Ai primi di settembre il colosso britannico, quotato alla Borsa di Londra, – fondato nel 1929 da Jack Cohen, e oggi con mezzo milione di dipendenti in 12 Paesi, un fatturato di 43,6 miliardi di sterline, un consolidato di 70,9 miliardi – lancia un profit warning, riduce il dividendo, taglia le stime annue di utile operativo a 2,4 miliardi e annuncia un abbattimento della cedola del 75 per cento.

Poco dopo la metà del mese il gruppo, il cui marchio avrebbe - secondo alcuni - un prestigio addirittura maggiore di quello Buckingham Palace, dichiara di avere sbagliato i conti e avvia un’indagine interna. La versione ufficiale è una sovrastima degli utili del primo semestre di ben 250 milioni di sterline. Deloitte viene incaricata di effettuare una revisione indipendente e globale, con il supporto dei consiglieri giuridici della catena.
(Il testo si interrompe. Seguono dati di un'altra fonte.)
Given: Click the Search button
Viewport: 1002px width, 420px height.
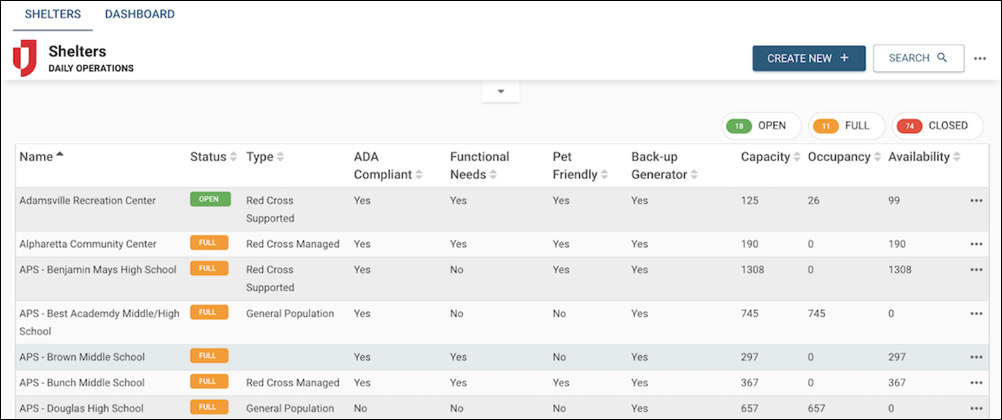Looking at the screenshot, I should [x=918, y=59].

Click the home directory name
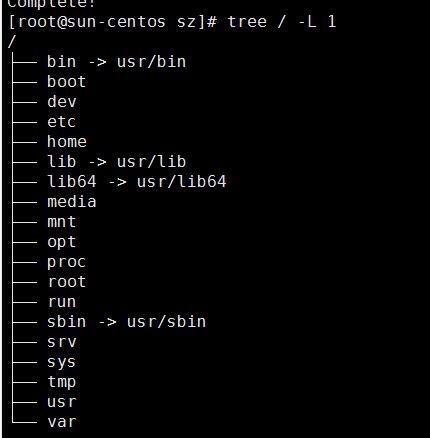coord(67,142)
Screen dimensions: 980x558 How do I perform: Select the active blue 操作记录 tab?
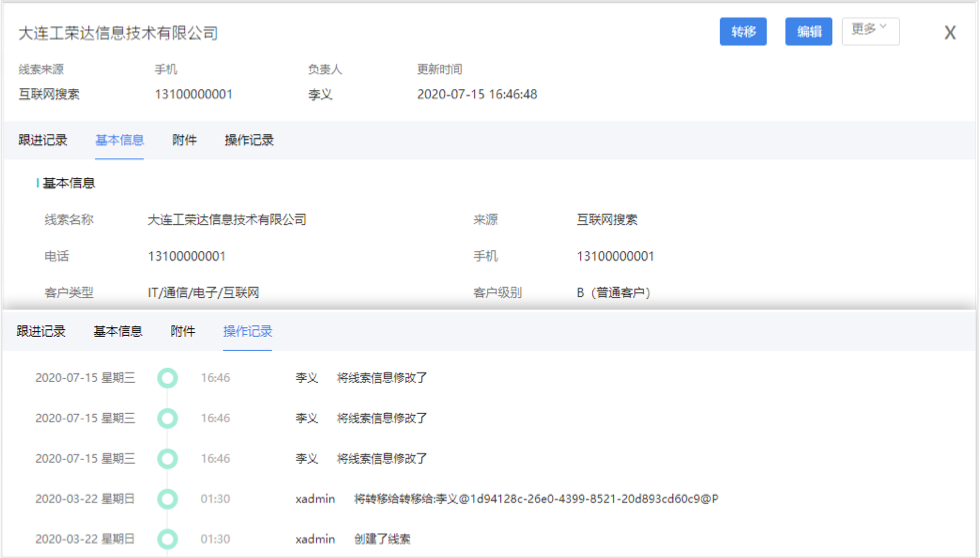point(247,331)
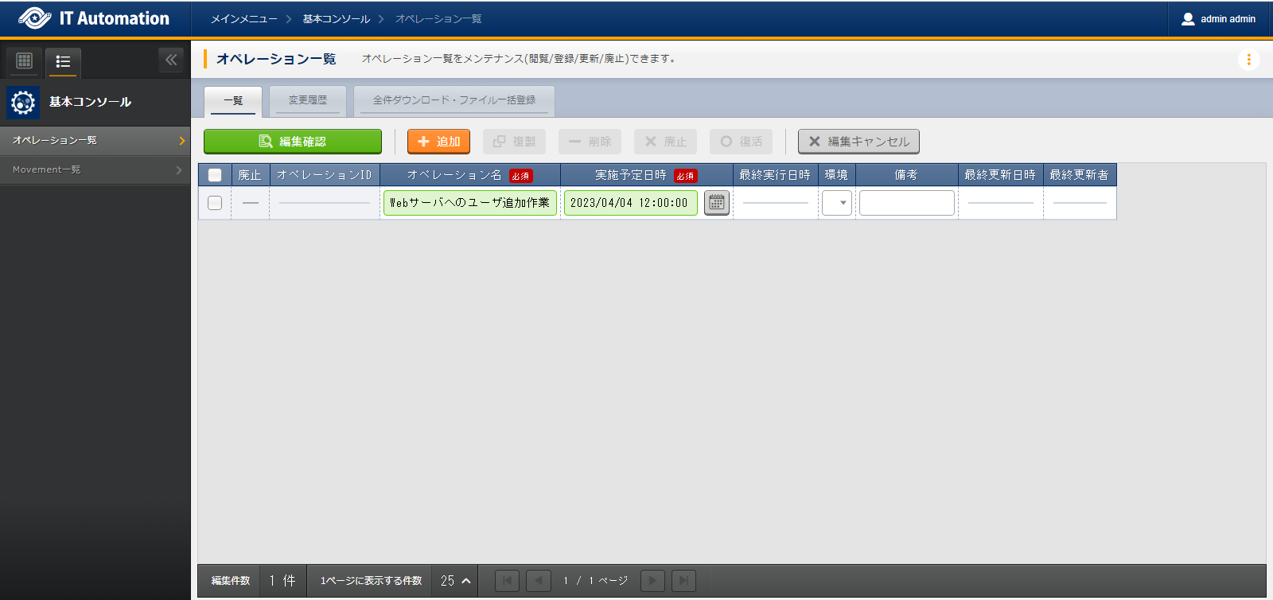Go to first page using pagination icon
Screen dimensions: 1273x600
[507, 580]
Nella prima settimana di ottobre in Consiglio di amministrazione entrano Mikael Ohlsson, past president di Ikea, e Richard Cousins, ad di Compass, come direttori non esecutivi, con il compito di facilitare e sveltire il lavoro degli auditor, ma anche, presumibilmente, di tamponare, con il proprio prestigio di top manager, il pauroso danno di immagine.

Ma lo scandalo monta ancora. Secondo il “Telegraph” negli uffici del terzo retailer mondiale, alle spalle di Carrefour e Wal-Mart, ci sarebbe infatti un dirigente, che è poi anche la fonte della testata, che avrebbe denunciato per tempo, ai vertici aziendali, alcune gravi malversazioni.
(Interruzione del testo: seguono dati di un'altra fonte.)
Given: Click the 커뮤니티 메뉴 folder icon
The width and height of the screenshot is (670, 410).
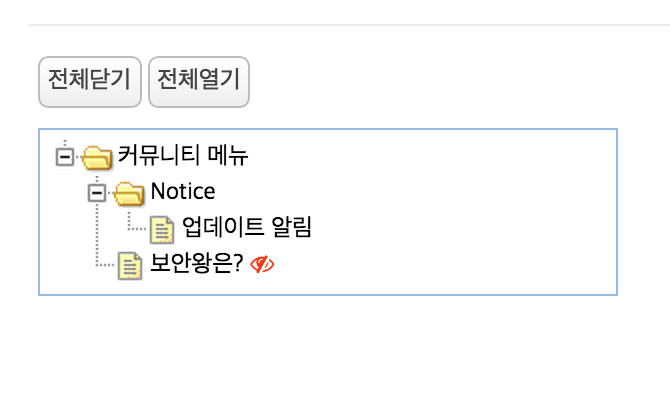Looking at the screenshot, I should click(97, 157).
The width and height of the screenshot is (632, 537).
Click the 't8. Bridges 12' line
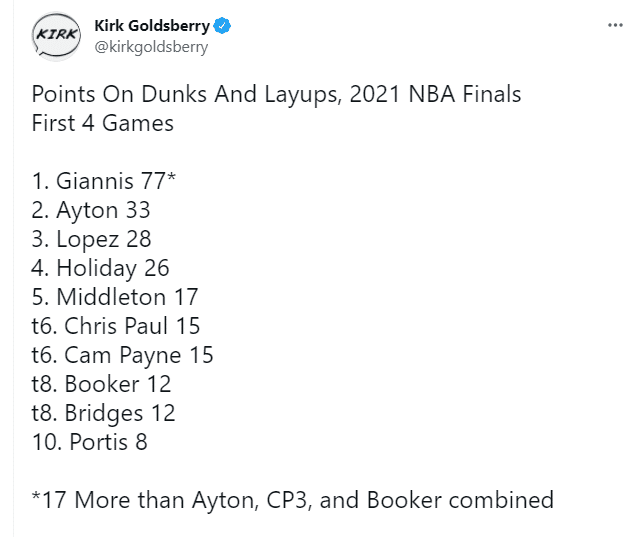[103, 413]
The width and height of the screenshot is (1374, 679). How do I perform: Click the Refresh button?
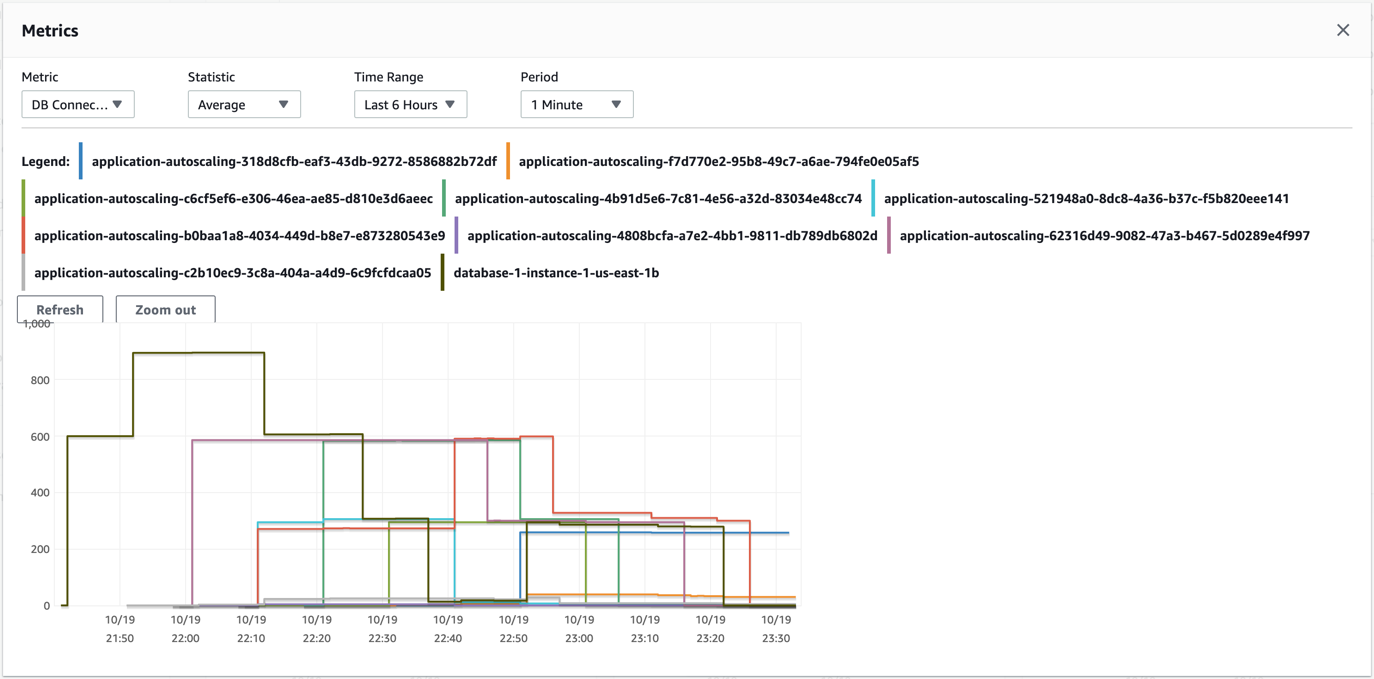pos(60,309)
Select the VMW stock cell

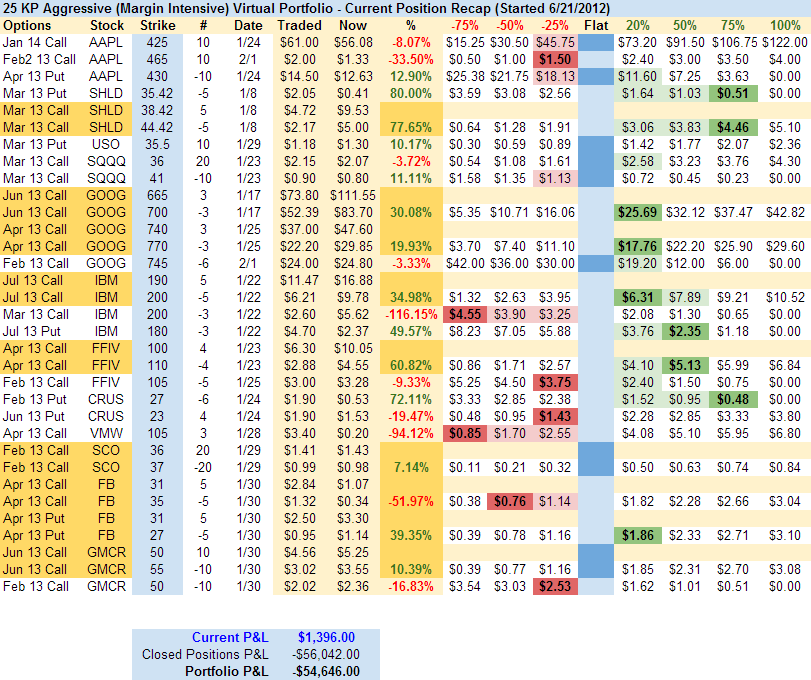(x=107, y=433)
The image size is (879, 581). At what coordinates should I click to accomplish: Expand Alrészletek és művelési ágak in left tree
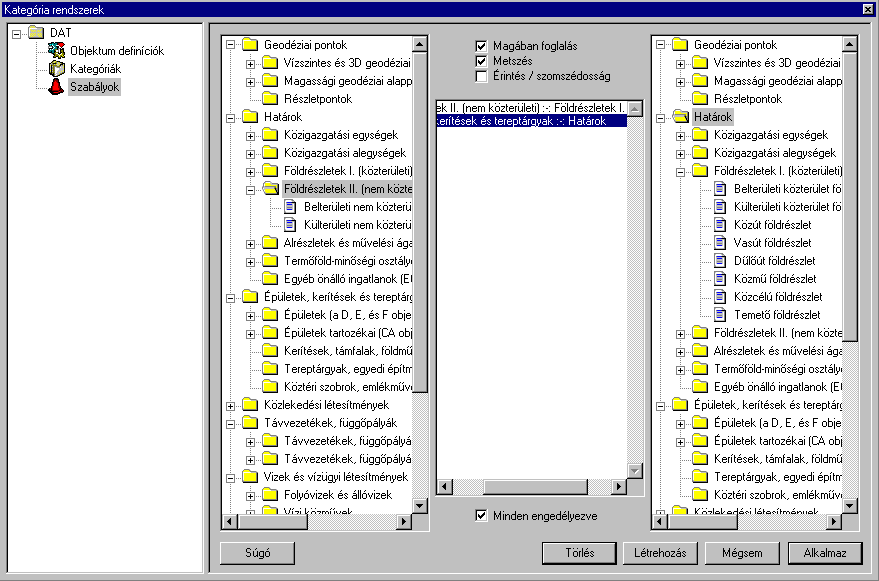pyautogui.click(x=251, y=243)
“L’inchiesta si sta concentrando sulla tempistica dei pagamenti dei fornitori legati alle promozioni in-store, che sono spesso stabiliti con mesi di anticipo. Alcune spese sono state rinviate dal bilancio e alcuni incassi sono stati registrati con anticipo - riporta il giornale indipendente Linkiesta.it -. Sempre il Telegraph ha scritto che un ‘piccolo gruppo’ all’interno della società aveva deliberatamente ingannato i revisori contabili”.

Tutto vero? A dipanare una matassa che meriterebbe ormai la penna di John Grisham o di Zachary Stone (lo pseudonimo usato da Ken Follett per firmare “Alta finanza”) saranno ormai gli uomini dell’Sfo.